Romeo Dean and I ran a slightly modified version of this format for members of AISST and we found it a very useful and enjoyable activity!

We first gathered to do 2 hours of reading and discussing, and then we spent 4 hours switching between silent writing and discussing in small groups.

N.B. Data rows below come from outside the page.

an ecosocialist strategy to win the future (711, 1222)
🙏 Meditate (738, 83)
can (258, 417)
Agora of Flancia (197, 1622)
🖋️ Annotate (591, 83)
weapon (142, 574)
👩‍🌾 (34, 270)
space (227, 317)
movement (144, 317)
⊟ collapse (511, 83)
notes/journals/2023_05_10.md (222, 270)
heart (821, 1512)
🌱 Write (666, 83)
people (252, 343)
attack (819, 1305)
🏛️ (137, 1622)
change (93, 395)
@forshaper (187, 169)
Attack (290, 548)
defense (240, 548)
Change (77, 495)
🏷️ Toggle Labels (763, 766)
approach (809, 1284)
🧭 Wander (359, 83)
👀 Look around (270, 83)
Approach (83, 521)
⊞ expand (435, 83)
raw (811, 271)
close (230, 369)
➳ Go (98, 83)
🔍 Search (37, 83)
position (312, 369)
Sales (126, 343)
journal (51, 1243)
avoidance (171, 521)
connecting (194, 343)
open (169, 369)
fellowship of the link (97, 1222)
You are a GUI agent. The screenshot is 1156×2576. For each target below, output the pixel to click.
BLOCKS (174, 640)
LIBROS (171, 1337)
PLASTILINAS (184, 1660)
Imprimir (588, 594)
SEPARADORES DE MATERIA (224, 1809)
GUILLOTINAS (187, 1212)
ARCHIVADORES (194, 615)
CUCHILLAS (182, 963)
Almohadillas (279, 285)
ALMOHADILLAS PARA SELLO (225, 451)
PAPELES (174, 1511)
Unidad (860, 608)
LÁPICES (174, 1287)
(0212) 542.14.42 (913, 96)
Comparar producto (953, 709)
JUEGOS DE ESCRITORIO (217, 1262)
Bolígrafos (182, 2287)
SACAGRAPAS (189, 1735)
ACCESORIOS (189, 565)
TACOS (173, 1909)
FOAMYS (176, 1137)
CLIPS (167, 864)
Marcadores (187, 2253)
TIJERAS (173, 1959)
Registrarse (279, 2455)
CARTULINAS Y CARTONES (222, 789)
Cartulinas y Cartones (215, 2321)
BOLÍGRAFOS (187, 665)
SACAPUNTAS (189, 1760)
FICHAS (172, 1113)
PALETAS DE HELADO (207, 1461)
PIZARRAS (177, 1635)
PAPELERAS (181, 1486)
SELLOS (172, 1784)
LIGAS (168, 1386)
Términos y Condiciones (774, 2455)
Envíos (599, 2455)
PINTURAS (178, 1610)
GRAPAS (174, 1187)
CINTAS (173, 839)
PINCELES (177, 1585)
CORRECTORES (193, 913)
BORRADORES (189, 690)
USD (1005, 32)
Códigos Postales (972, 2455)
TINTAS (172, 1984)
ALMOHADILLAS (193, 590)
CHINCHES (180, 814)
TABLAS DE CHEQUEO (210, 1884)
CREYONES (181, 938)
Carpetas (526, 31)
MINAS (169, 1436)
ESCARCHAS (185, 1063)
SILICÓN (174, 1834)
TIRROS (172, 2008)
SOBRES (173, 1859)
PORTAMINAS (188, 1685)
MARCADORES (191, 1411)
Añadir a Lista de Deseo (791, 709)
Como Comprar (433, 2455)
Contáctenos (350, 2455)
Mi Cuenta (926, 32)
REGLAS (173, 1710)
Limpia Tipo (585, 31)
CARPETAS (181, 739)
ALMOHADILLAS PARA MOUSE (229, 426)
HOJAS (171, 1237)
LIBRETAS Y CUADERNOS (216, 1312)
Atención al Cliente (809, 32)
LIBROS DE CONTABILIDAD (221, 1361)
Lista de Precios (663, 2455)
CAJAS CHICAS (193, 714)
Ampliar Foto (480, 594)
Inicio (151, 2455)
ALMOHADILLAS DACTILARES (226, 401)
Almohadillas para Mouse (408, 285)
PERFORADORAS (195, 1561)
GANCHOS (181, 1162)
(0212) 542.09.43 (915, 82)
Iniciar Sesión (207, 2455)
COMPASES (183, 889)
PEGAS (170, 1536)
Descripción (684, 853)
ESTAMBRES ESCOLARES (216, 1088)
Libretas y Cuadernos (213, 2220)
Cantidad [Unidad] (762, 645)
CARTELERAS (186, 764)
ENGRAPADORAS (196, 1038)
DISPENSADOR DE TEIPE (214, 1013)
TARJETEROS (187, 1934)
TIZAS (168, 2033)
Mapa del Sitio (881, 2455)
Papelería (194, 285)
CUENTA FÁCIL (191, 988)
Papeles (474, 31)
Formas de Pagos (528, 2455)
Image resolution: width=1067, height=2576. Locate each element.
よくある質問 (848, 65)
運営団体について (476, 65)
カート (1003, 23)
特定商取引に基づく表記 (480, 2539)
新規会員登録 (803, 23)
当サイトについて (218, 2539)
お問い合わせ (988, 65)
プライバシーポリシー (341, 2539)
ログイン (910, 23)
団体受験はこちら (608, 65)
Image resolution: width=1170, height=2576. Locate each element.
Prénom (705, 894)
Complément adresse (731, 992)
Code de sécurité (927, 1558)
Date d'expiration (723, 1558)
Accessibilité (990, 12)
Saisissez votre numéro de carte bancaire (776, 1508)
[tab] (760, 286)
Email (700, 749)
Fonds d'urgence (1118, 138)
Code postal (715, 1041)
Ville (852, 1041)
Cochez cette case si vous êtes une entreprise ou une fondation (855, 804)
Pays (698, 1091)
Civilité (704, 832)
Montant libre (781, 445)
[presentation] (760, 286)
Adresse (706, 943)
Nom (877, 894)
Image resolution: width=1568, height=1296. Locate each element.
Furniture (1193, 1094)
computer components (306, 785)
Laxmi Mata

The main changes we made are:

  1. We removed the part where people estimate probabilities of ASI and doom happening by the end of each other’s scenarios.
  2. We added a formal benchmark forecasting part for 7 benchmarks using private Metaculus questions (forecasting values at Jan 31 2025):
    1. GPQA
    2. SWE-bench
    3. GAIA
    4. InterCode (Bash)
    5. WebArena
    6. Number of METR tasks completed
    7. ELO on LMSys arena relative to GPT-4-1106

We think the first change made it better, but in hindsight we would have reduced the number of benchmarks to around 3 (GPQA, SWE-bench and LMSys ELO), or given participants much more time.

[-]jsd10

From the Rough Notes section of Ajeya's shared scenario

Meta and Microsoft ordered 150K GPUs each, big H100 backlog. According to Lennart's BOTECs, 50,000 H100s would train a model the size of Gemini in around a month (assuming 50% utilization)

Just to check my understanding, here's my BOTEC of the number of FLOPs for 50k H100s during a month: 5e4 H100s * 1e15 bf16 FLOPs/second * 0.5 utilization * (3600 * 24 * 30) seconds/month = 6.48e25 FLOPs.

This is indeed close enough to Epoch's median estimate of 7.7e25 FLOPs for Gemini Ultra 1.0 (this doc cites an Epoch estimate of around 9e25 FLOPs). ETA: see clarification in Eli's reply.

I'm curious if we have info about the floating point format used for these training runs: how confident are we that labs are using bf16 rather than fp8?

This is indeed close enough to Epoch's median estimate of 7.7e25 FLOPs for Gemini Ultra 1.0 (this doc cites an Epoch estimate of around 9e25 FLOPs).

 

FYI at the time that doc was created, Epoch had 9e25. Now the notebook says 7.7e25 but their webpage says 5e25. Will ask them about it.